Suspiró, y Contessina le acarició la espalda para consolarla.

—Mañana, las cosas te parecerán mejor.

Su prima quería reconfortarla, pero ¿qué sabía ella? En su mundo, nada iba mal.

Elisabeta dudaba que su visión de las cosas pudiera mejorar. Nada iba a mejorar nunca. Ver a Archer otra vez era arriesgado, pero no verlo también tenía sus riesgos. Había encontrado una forma de placer muy privada y personal con Archer. Quería averiguar hasta qué punto podía llegar aquel placer, y cuánto podía durar.

—Elisabeta —susurró su prima, tímidamente—. ¿Por qué te importa tanto ese inglés? Apenas lo conoces.

¡Ah, claro que sí! había montado con él, lo había visto con los animales, había bailado entre sus brazos, lo había visto vulnerable al placer y lo había tenido íntimamente en las manos. ¿Cómo podía contarle todo aquello a Contessina? Elisabeta se giró hacia su prima.
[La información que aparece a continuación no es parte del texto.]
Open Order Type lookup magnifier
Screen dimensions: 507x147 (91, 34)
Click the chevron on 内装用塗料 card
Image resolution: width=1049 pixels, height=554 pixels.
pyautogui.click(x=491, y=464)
—Cuando estoy con él, no estoy sola. Hay una conexión entre los dos.

Aquellas palabras le parecían acertadas. Verdaderamente, estar con Archer era distinto a nada que ella hubiera conocido nunca.

Contessina se entristeció.

—Nos tienes a nosotros. No necesitas estar sola.

Elisabeta cabeceó.

—No es lo mismo.

Si lo fuera, las cosas serían mucho más fáciles. Aquella noche, ella estaba empezando a darse cuenta de que lo que había empezado como un único y discreto encuentro sexual estaba convirtiéndose en algo más. Ya había satisfecho su curiosidad, y había experimentado el placer. Aquellos eran sus objetivos: experimentar lo que había faltado en su matrimonio. Y, una vez que lo había conseguido, la aventura debería terminar. Sin embargo, Archer se había convertido en algo más que en un compañero sexual.
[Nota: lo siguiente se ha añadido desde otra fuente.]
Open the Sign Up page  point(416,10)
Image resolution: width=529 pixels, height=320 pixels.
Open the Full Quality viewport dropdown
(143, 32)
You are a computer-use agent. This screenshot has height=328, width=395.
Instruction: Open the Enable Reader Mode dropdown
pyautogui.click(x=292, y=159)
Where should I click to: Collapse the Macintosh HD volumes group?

Contessina la estaba mirando pacientemente, esperando a que ella dijera algo más, a que explicara algo más. Una idea estaba empezando a formarse en su mente, y las palabras surgieron lentamente.

—Lo que le hace importante es que consigue que me sienta viva. Él es mi elección.
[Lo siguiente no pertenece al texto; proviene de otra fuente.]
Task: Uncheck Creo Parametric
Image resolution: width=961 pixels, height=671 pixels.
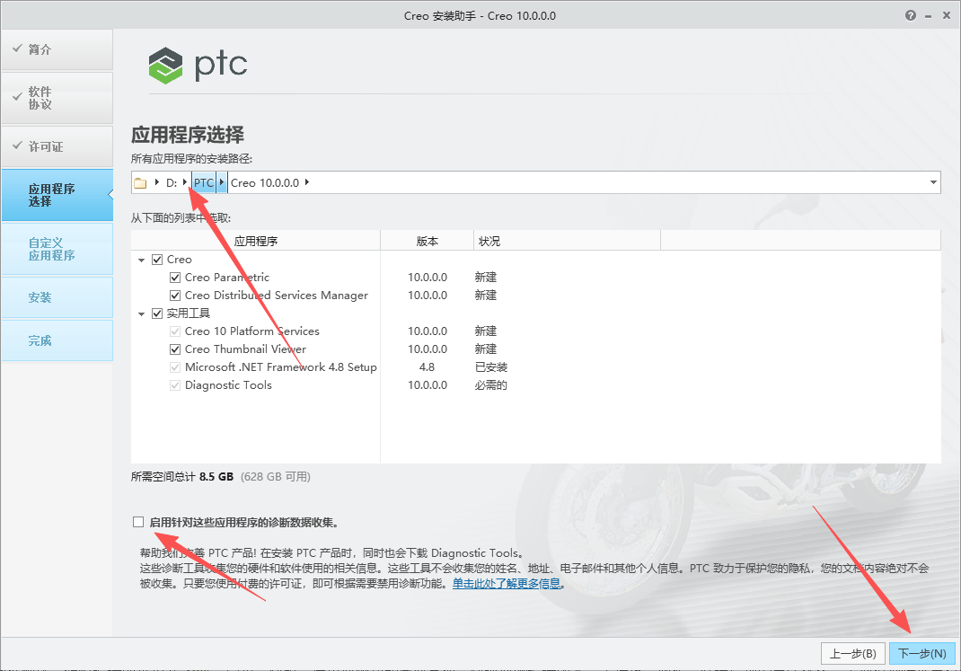Action: [x=174, y=277]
Archer representaba algo que nunca había tenido: la libertad y el lujo de elegir. Las cosas más importantes de su vida no eran cosas que ella hubiera elegido para sí. No había elegido que sus padres murieran en un accidente de carruaje. No había elegido casarse con Lorenzo. No había elegido a Ridolfo como prometido. No había elegido a ninguno de los hombres que habían tenido o iban a tener acceso a su cuerpo de una forma bendecida y formalizada. Sin embargo, sí había elegido a Archer. Él era la encarnación de su libertad. Era suyo por entero.

—¿Qué vas a hacer? —le preguntó Contessina.

Elisabeta agitó la cabeza y esbozó una pequeña sonrisa. No tenía respuestas para su prima, y ya la había mantenido despierta durante demasiado tiempo.

—No lo sé. Pero tú tienes que dormirte.

Apagó de un soplo la vela que estaba junto a la cama y posó la cabeza en la almohada. No sirvió de nada; su mente estaba demasiado despierta como para poder conciliar el sueño inmediatamente. ¿Qué riesgo iba a elegir? ¿El riesgo de someter a su familia a una posible venganza de Ridolfo y al escándalo, o el riesgo de renunciar a su libertad?